Exercise input:
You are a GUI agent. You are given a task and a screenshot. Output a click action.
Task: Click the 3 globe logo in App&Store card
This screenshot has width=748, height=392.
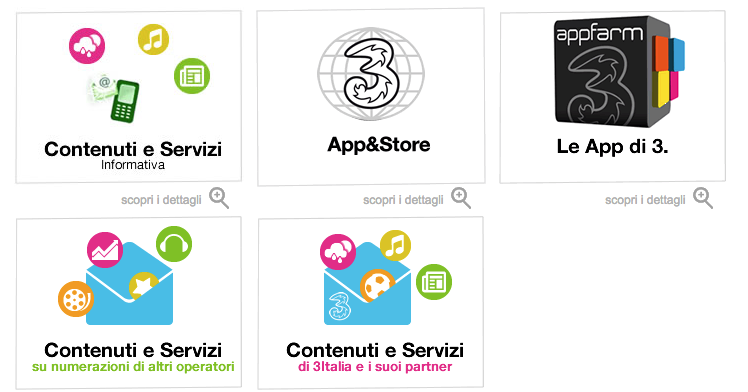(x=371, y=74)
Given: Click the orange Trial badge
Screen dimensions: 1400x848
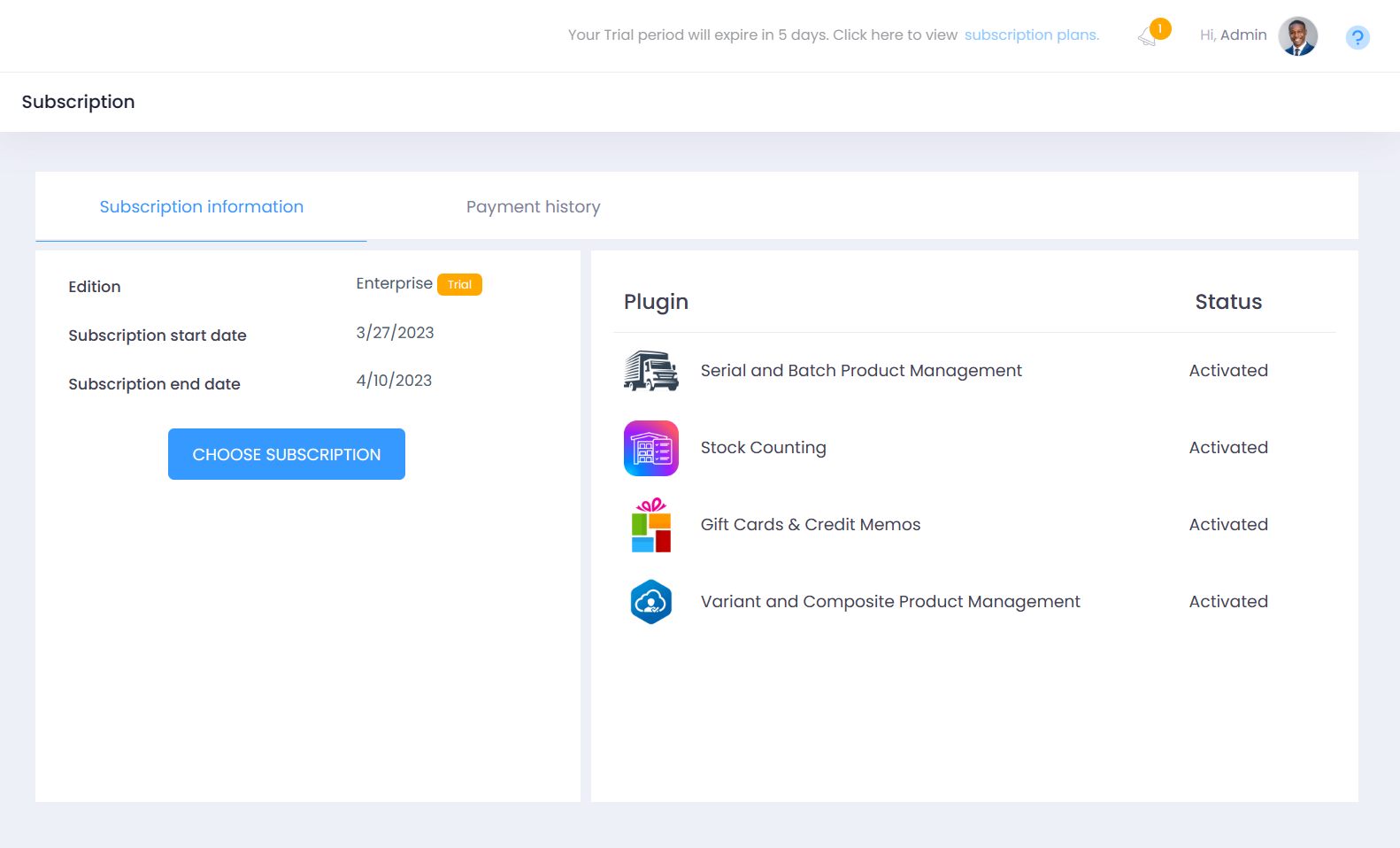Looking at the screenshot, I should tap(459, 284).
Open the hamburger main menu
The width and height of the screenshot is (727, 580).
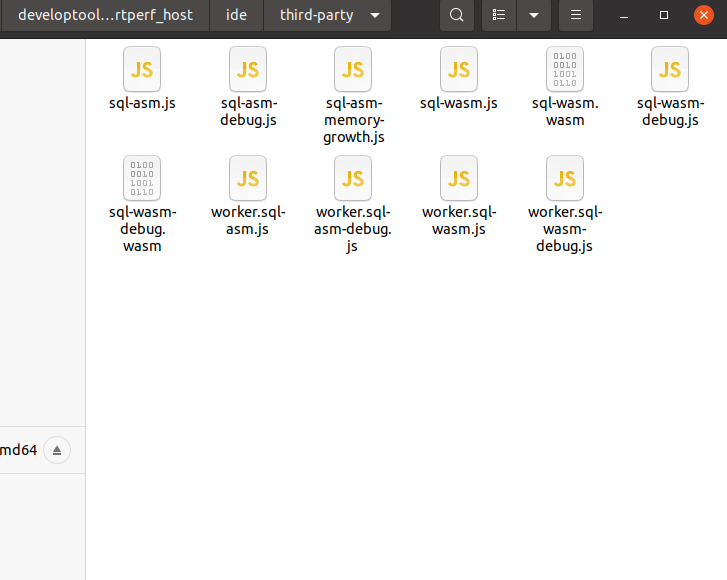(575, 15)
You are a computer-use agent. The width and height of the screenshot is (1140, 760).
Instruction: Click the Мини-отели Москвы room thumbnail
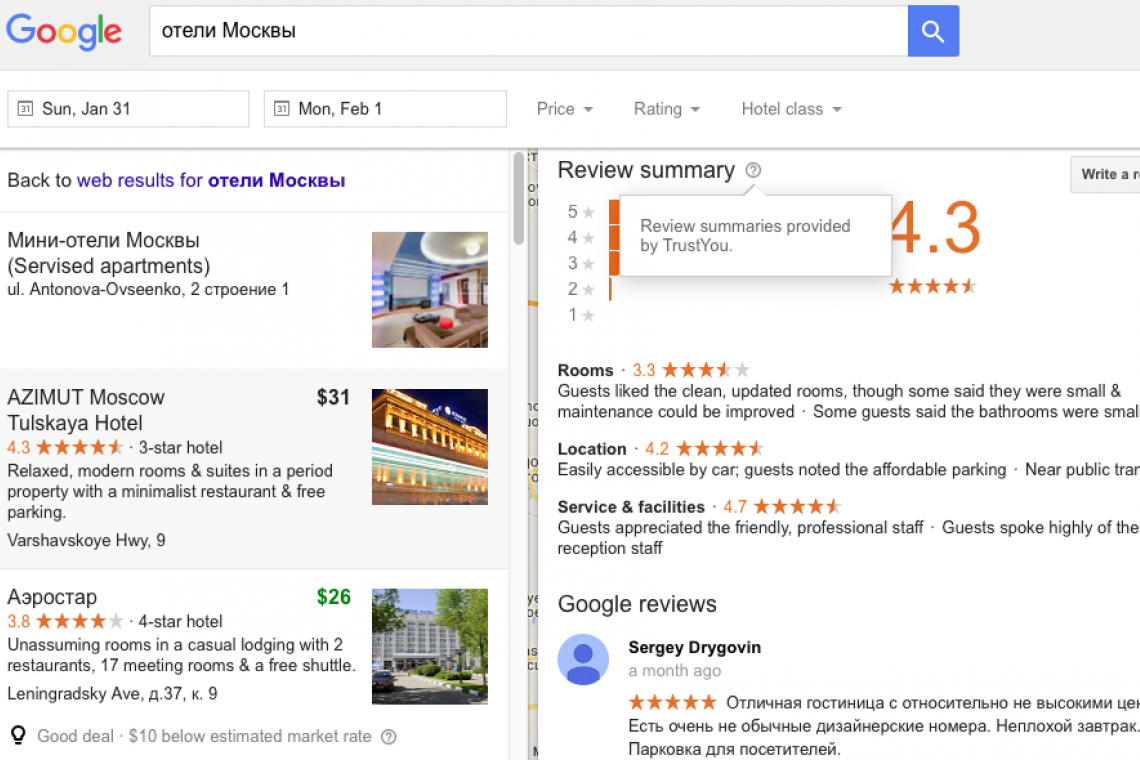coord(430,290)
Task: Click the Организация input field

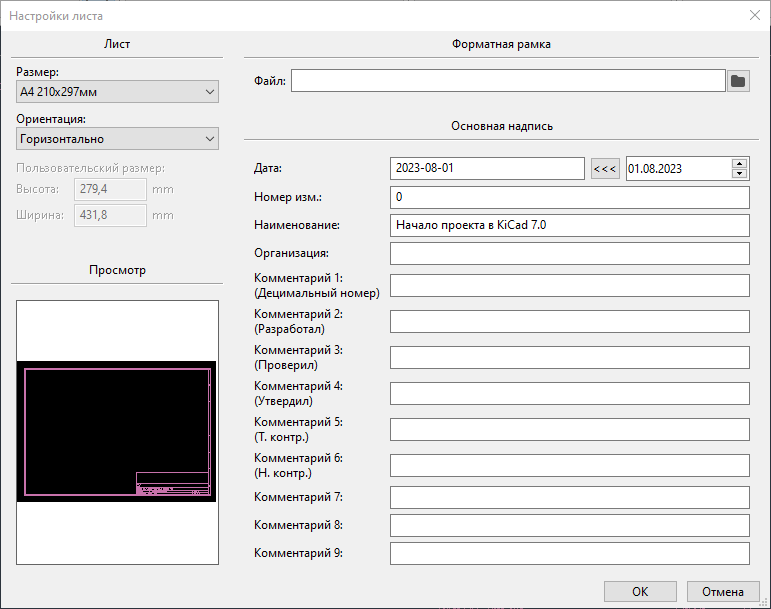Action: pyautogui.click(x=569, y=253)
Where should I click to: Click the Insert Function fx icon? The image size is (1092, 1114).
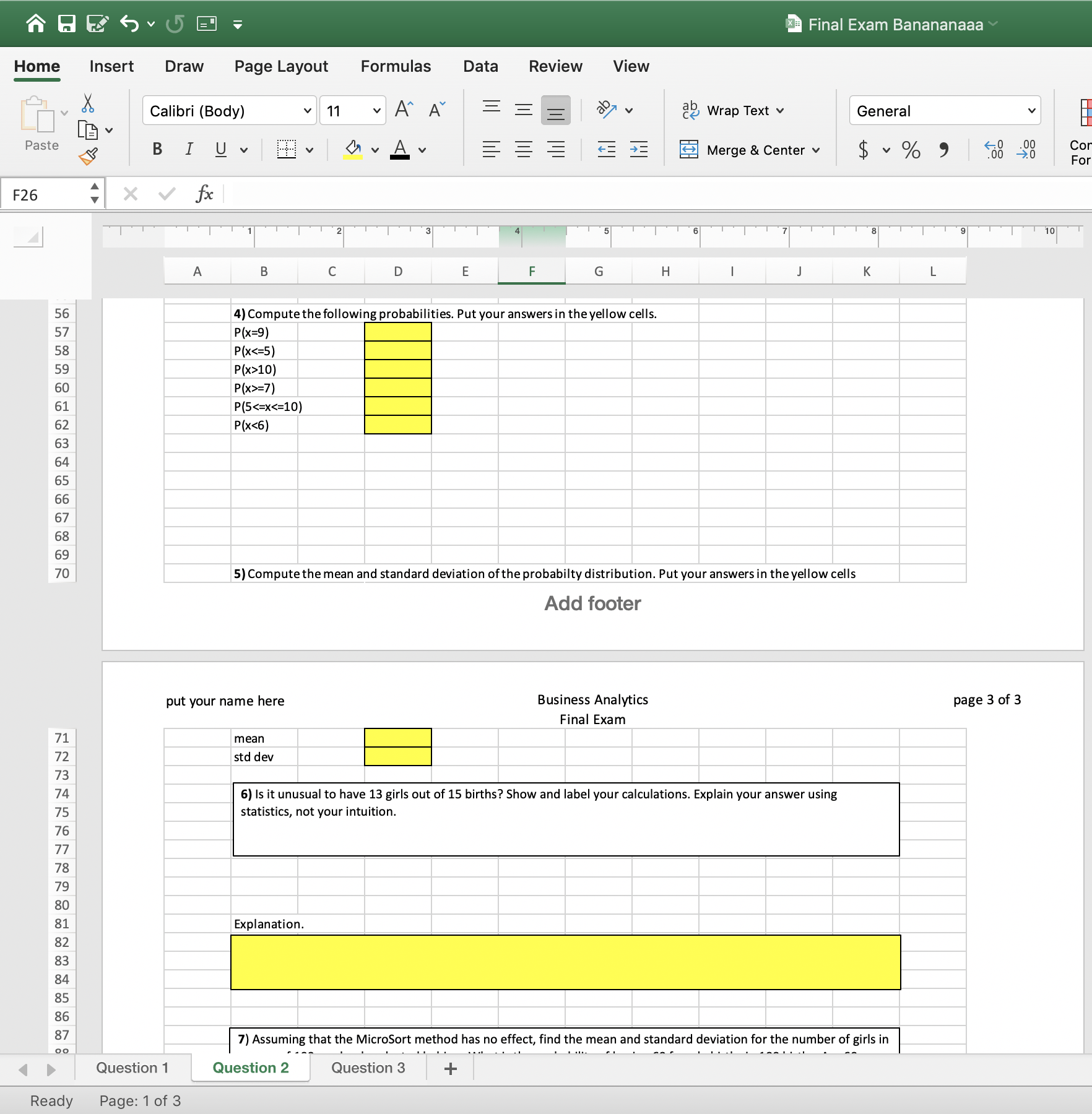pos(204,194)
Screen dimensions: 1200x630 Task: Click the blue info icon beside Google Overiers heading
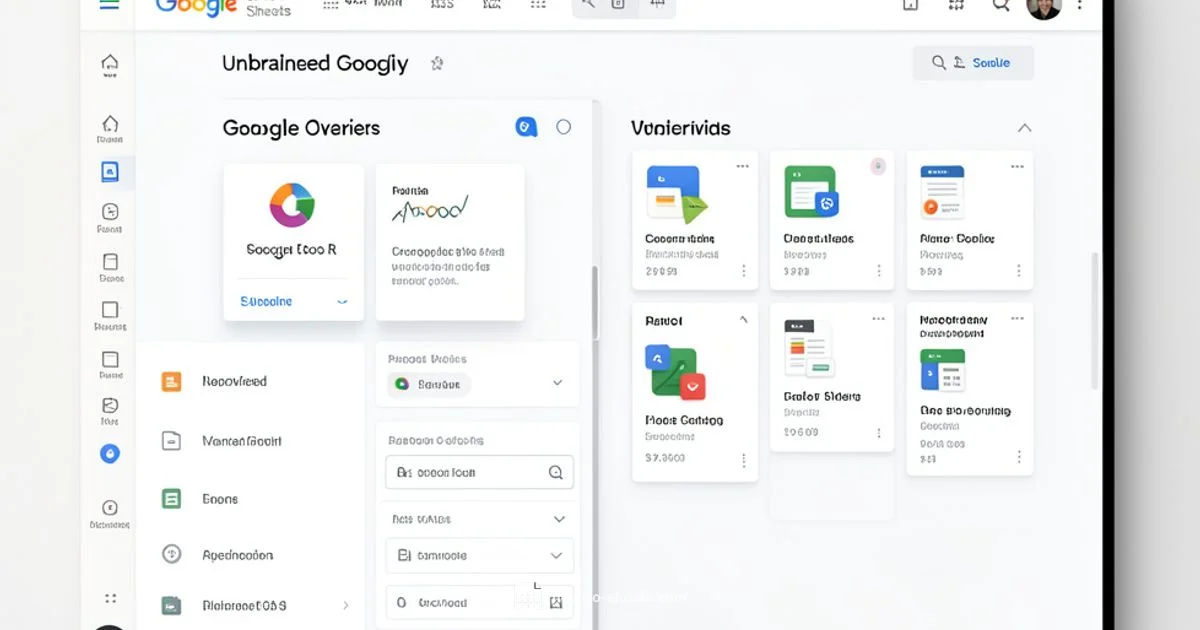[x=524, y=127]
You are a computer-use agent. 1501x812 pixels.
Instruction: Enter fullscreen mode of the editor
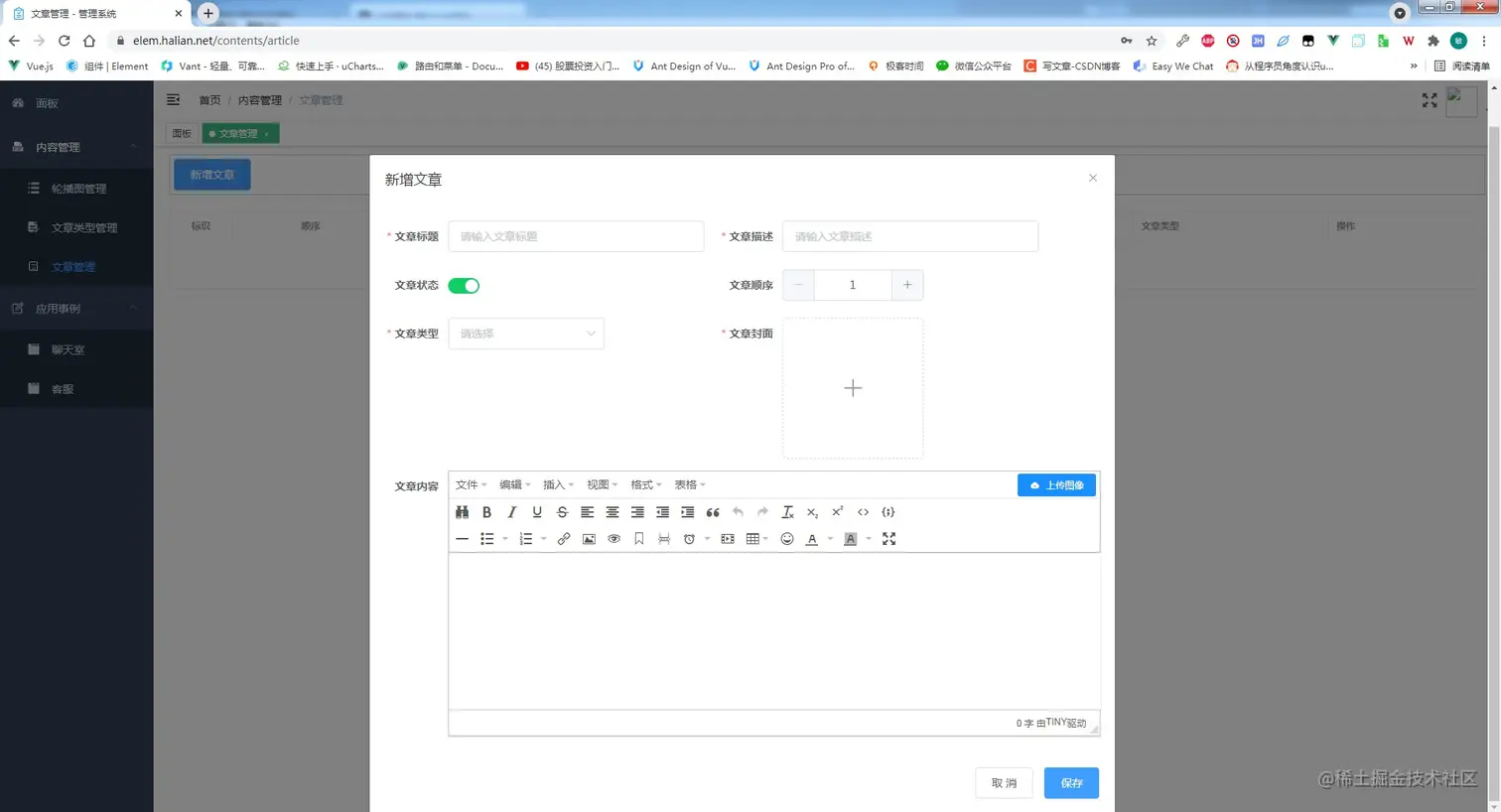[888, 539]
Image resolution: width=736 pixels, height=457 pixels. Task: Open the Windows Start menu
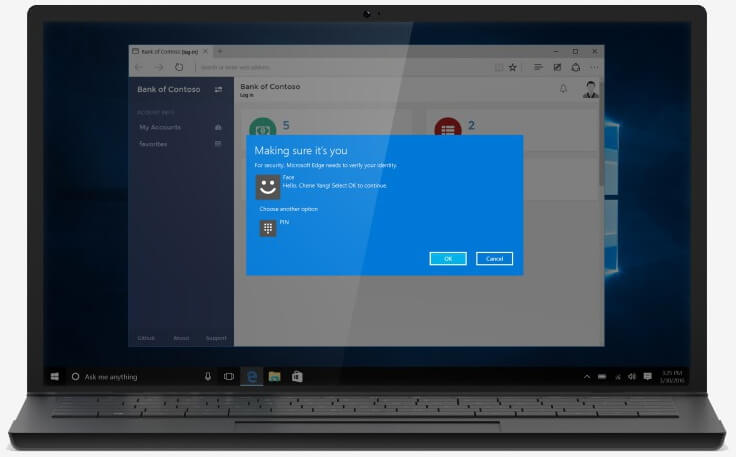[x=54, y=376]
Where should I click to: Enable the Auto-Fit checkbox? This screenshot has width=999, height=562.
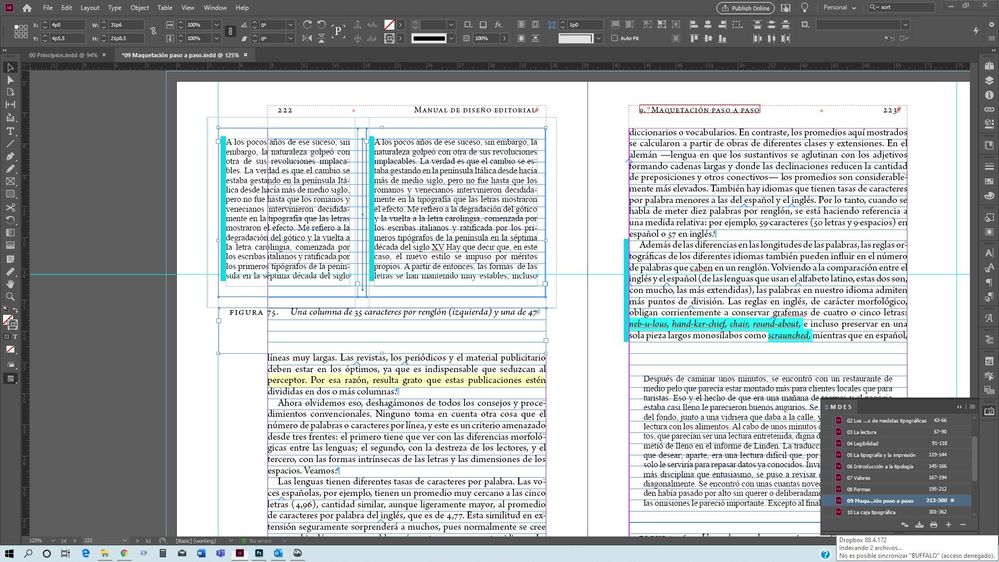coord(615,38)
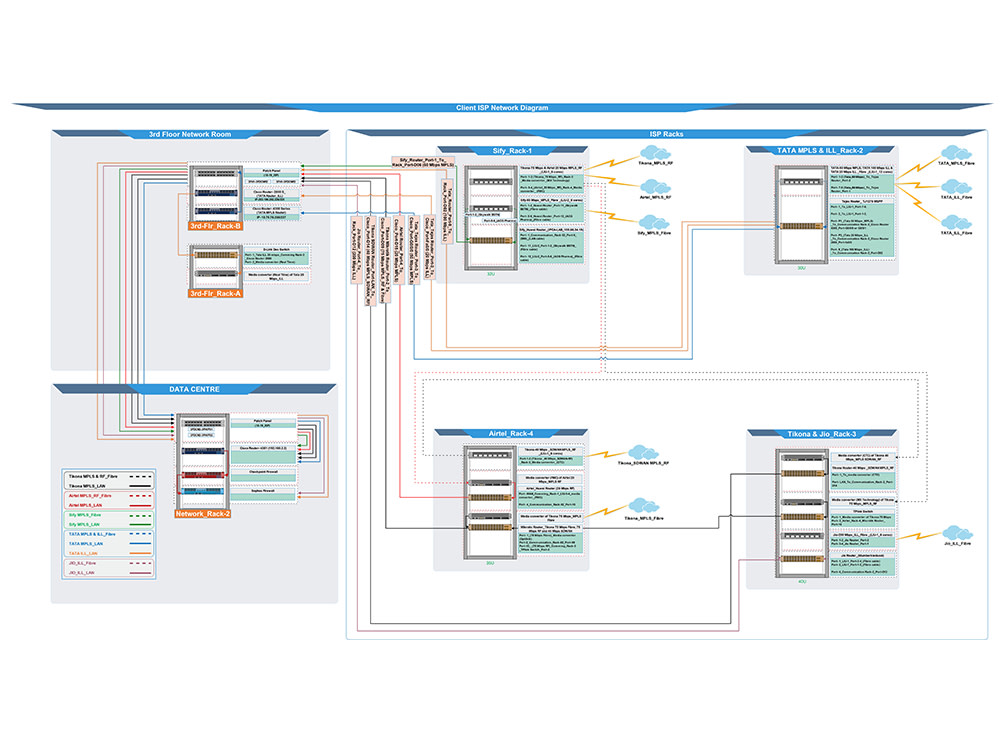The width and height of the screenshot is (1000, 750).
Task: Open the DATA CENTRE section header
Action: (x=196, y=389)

Problem requirements:
Reproduce the material verbatim, starting with the line that contains "You are a computer-use agent. The" and going on through the line that contains "pos(204,194)", with both of those lines included. Omit the pictures from your copy.

Written answer:
You are a computer-use agent. The width and height of the screenshot is (1140, 760).
Instruction: Click the Мини-отели Москвы room thumbnail
coord(430,290)
Task: Click the Организация input field

Action: pyautogui.click(x=569, y=253)
Where should I click to: Click the Insert Function fx icon? The image size is (1092, 1114).
pos(204,194)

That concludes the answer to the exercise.